On Monday, Lordstown Motors said its founder and CEO, Steve Burns, and chief financial officer, Julio Rodriguez, had resigned. Angela Strand, the lead independent member of the board of directors, is serving as executive chairwoman, while the company searches for a new CEO.

The leadership change followed a regulatory filing a few days earlier, in which the company said it didn’t have enough funding to complete a full ramp-up of production.

“We require additional capital to implement our business plan, and it may not be available on acceptable terms, if at all, creating substantial doubt as to our ability to continue as a going concern,” the filing said.

Back when there was more optimism about Lordstown Motors, one of the reasons was that the company was going to manufacture one of the first of a new wave of electric trucks to hit the market. The company also boasted of having more than 100,000 pre-orders and it had a strategy of focusing on sales to corporate fleets, which seemed like a winning proposition to many investors.

All-Electric Trucks

But the company also has faced critics who questioned the timetable and said those pre-orders would not translate to real sales. In March, Hindenburg Research issued a report that said that Lordstown was nowhere near meeting its targets for releasing the truck, and accused the company of deceiving investors about many aspects of its financial state and operations, including grossly exaggerating how serious the pre-orders really were.

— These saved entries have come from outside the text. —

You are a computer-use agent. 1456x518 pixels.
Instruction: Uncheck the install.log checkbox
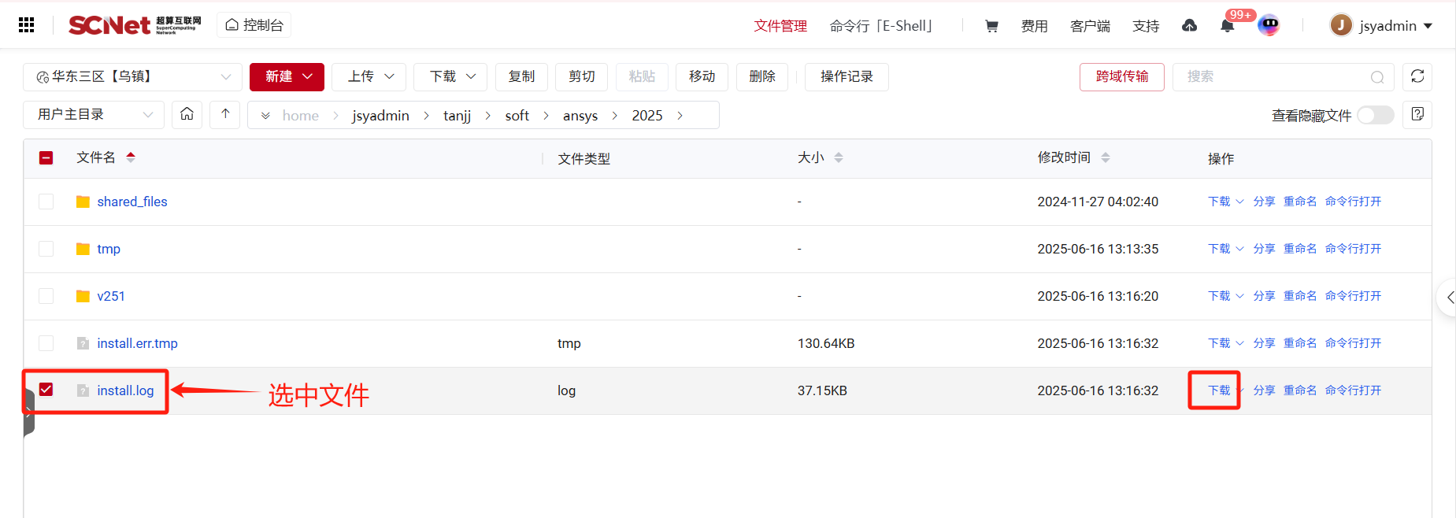[x=46, y=390]
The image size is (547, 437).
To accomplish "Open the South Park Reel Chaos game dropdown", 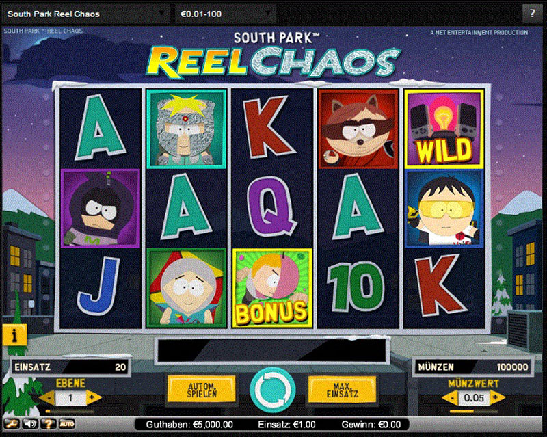I will pos(86,14).
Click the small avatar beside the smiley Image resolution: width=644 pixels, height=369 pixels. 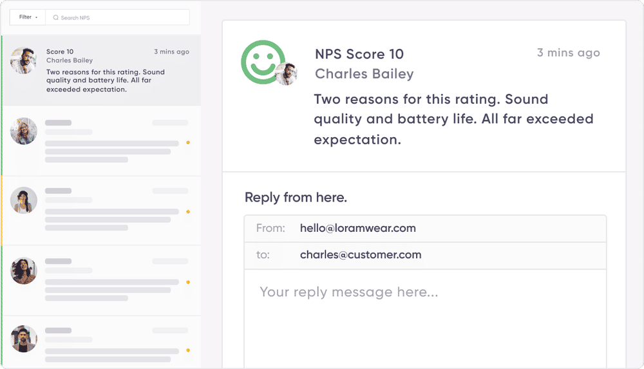coord(286,74)
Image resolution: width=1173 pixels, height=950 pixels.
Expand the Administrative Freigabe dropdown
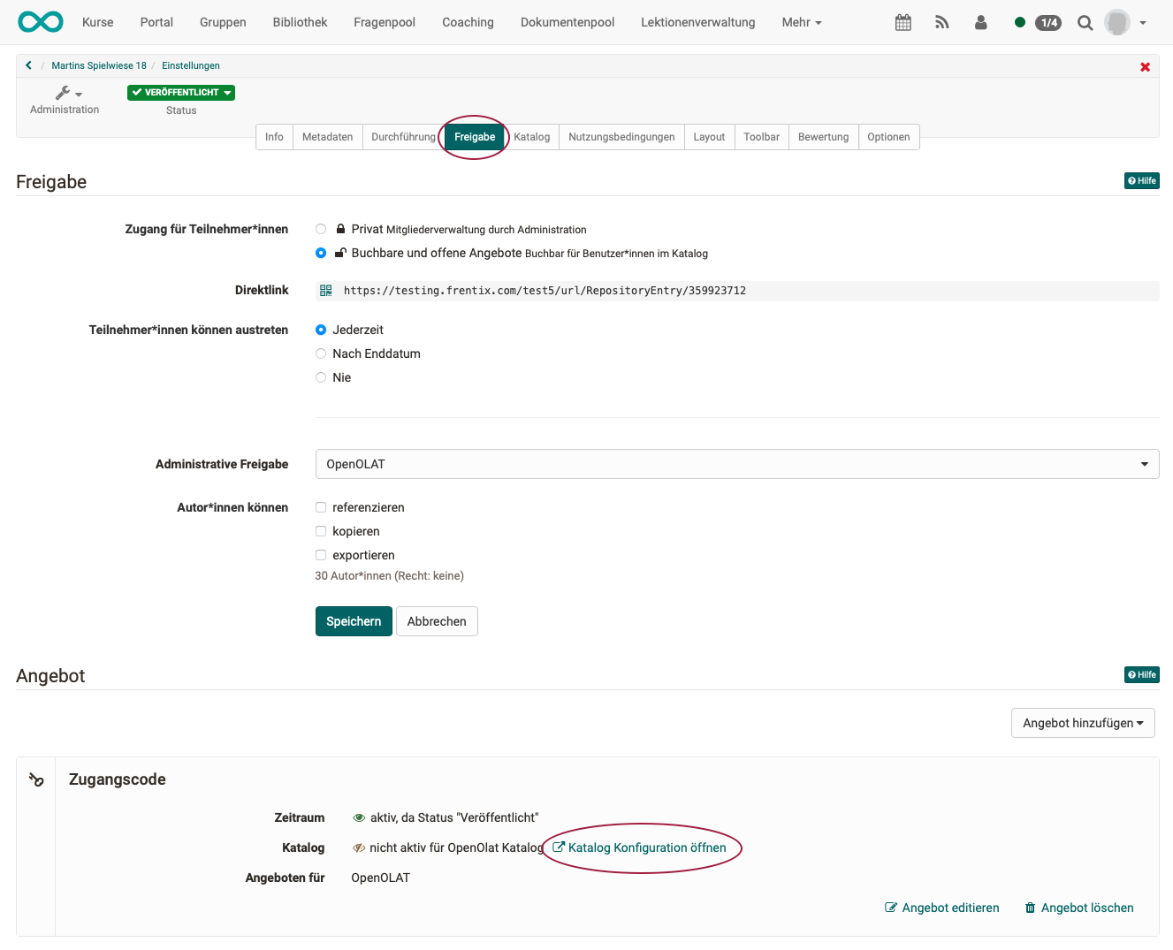pos(736,464)
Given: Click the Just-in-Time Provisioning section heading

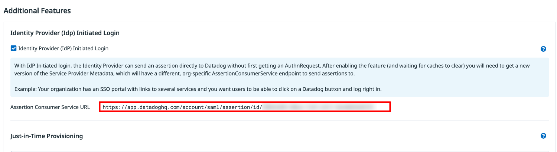Looking at the screenshot, I should tap(46, 136).
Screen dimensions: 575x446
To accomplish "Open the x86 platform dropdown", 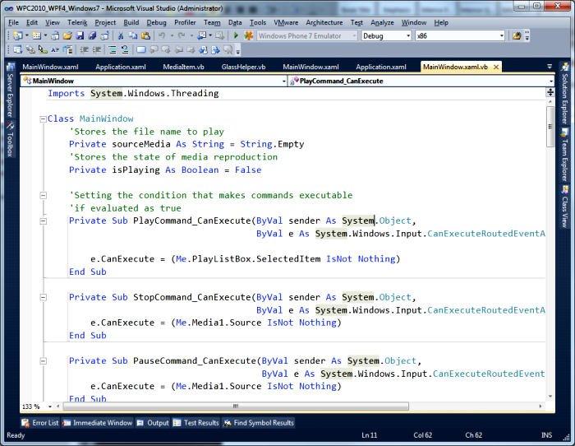I will [x=501, y=36].
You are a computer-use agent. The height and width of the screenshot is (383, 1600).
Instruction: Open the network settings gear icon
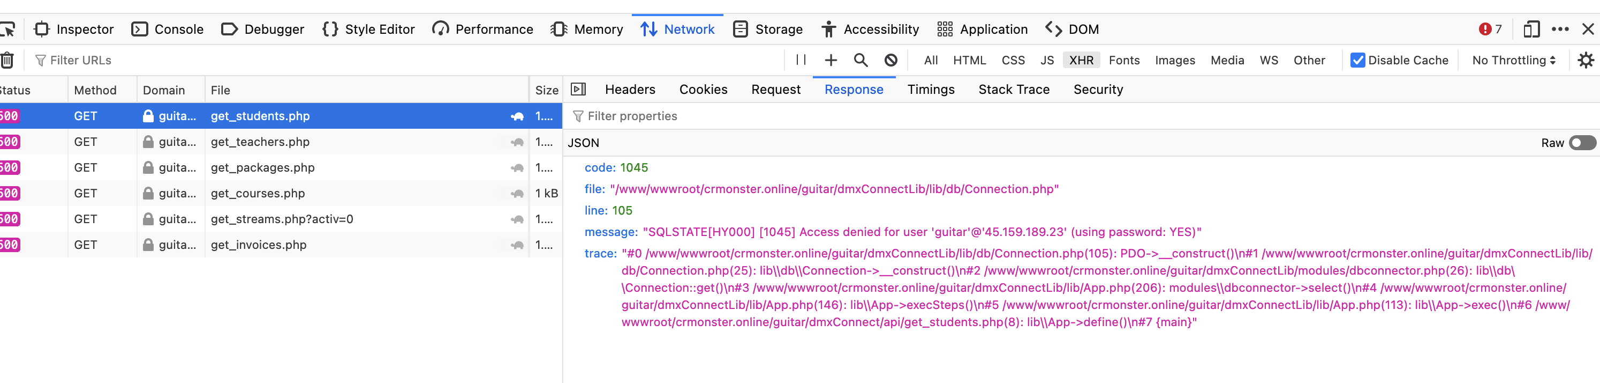[1585, 60]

“We have found that Lordstown’s CEO, Steve Burns, has led the company through dubious ethical territory, hyping unvetted technology and unrealistic production timelines,” the report said.

Hindenburg is a short seller, a firm that identifies companies it believes are overvalued in the market, and then places the equivalent of a bet that the companies are going to lose value.

Lordstown Motors’ board of directors ordered an investigation of the report’s allegations and released a statement about the results on Monday, moments before announcing the departures of the executives. The company said the Hindenburg report “is, in significant respects, false and misleading,” but also conceded that the report was accurate in some of what it said about pre-orders.

Now, Lordstown Motors is moving forward without Burns, who was the face of the business. The company’s interim leaders need to restore confidence, which they sought to do on Tuesday at an online presentation hosted by the Automotive Press Association.

“It’s a new day at Lordstown,” said Strand, the chairwoman, at the event. Company officials said they are on track to begin production in the fall and have enough money to operate until May 2022.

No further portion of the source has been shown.